An executor manages the probate process, which can include:

  • Filing the will with the Probate and Family Court
  • Collecting and protecting assets
  • Paying debts, taxes, and expenses
  • Distributing property to heirs and beneficiaries

Executors gain authority to administer the will only after the Probate Court formally approves and appoints them.

Why Do You Need a Witness to a Will?

A witness to a will is someone who is present when the testator (the person who creates the will) signs the document. They observe the testator’s signature and then sign the document themselves to confirm its authenticity.

Under Massachusetts law, at least two witnesses are required to be present when a will is signed. They both must be competent adults over the age of 18 and must sign the document in the presence of the testator. This provides legal assurance that the testator signed the will voluntarily and with full knowledge of what they were doing, which helps prevent future challenges to the document’s validity.

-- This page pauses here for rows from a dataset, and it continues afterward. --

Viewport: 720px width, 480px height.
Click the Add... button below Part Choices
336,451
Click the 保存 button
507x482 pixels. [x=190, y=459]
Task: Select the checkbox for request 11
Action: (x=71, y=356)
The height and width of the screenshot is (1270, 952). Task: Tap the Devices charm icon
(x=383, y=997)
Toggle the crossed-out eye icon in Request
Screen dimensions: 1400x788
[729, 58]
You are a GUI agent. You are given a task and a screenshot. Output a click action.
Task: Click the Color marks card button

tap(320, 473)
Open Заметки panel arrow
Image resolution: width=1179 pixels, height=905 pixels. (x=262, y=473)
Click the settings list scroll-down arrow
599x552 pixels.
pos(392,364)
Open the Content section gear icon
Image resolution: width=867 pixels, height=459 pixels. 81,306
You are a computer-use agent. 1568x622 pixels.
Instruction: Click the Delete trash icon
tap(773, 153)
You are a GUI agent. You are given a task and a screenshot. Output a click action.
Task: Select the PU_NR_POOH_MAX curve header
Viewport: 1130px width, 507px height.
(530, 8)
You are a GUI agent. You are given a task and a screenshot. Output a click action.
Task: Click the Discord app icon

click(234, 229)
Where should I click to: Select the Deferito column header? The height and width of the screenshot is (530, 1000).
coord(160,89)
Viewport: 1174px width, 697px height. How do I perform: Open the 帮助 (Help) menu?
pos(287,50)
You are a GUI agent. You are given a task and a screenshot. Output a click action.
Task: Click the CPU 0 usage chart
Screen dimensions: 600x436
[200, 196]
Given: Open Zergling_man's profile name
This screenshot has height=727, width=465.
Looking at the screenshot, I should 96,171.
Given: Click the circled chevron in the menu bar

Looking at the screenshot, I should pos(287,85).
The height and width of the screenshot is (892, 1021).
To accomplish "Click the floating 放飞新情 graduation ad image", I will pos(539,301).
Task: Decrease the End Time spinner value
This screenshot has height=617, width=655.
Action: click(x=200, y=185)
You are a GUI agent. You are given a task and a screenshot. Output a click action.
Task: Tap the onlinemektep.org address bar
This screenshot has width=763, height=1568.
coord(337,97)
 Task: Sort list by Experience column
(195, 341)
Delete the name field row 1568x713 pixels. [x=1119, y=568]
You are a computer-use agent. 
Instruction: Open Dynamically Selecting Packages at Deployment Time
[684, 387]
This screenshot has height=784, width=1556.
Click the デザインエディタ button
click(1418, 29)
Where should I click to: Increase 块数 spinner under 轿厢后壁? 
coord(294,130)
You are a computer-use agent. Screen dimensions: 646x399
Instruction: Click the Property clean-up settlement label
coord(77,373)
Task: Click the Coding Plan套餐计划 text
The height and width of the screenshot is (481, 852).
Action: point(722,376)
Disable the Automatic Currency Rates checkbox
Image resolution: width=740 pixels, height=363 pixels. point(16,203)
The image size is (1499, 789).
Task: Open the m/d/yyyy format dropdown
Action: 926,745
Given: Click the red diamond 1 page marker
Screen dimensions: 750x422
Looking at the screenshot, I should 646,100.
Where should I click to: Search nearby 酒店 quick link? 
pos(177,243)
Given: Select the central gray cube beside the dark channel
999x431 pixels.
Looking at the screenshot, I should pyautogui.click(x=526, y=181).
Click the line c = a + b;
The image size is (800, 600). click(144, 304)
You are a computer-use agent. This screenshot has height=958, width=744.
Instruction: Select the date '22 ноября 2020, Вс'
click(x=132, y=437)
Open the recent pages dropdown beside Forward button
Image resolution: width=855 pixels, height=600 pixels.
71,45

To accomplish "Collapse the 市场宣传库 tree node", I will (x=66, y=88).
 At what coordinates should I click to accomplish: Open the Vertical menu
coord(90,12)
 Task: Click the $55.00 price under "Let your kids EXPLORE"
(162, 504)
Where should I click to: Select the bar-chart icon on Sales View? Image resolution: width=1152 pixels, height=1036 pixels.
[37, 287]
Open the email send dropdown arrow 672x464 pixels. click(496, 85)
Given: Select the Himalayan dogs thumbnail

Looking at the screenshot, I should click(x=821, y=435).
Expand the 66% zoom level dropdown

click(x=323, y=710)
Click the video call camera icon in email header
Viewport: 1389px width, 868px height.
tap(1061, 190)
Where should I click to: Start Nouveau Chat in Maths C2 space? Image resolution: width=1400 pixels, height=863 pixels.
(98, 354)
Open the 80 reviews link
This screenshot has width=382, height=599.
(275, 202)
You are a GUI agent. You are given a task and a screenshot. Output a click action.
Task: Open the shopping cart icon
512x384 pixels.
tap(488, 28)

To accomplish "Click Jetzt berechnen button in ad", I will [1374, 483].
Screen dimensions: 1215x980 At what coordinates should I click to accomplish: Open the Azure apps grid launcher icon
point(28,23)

Can an Executor Be a Witness to a Will?

In many states, an executor cannot be a witness to a will. Witnesses must generally be an “uninterested” party, meaning that they are not listed as a beneficiary and have no direct financial interest in the will. This is to mitigate any risk of there being a conflict of interest. However, Massachusetts does not follow this rule.

Under Section 2-505 of Massachusetts General Laws, “The signing of a will by an interested witness shall not invalidate the will or any provision of it…” This means that a witness can be an executor or beneficiary of the contents of the will.

However, the law goes on to say that “a devise to a witness or a spouse of such witness shall be void unless there are 2 other subscribing witnesses to the will who are not similarly benefited thereunder or the interested witness establishes that the bequest was not inserted, and the will was not signed, as a result of fraud or undue influence by the witness.”

A devise is a gift of real property or assets granted through a will. So, under Massachusetts law, yes, an executor can serve as a witness to the will. However, any assets left to them or their spouse will be considered void unless there are two additional witnesses who are not beneficiaries and do not have the same conflict of interest, or if the executor can prove that there was no fraud or undue influence involved.

The probate process is generally easier when the executor is not one of the witnesses to the will. Estate law is complex, so work with a knowledgeable lawyer for experienced legal counsel.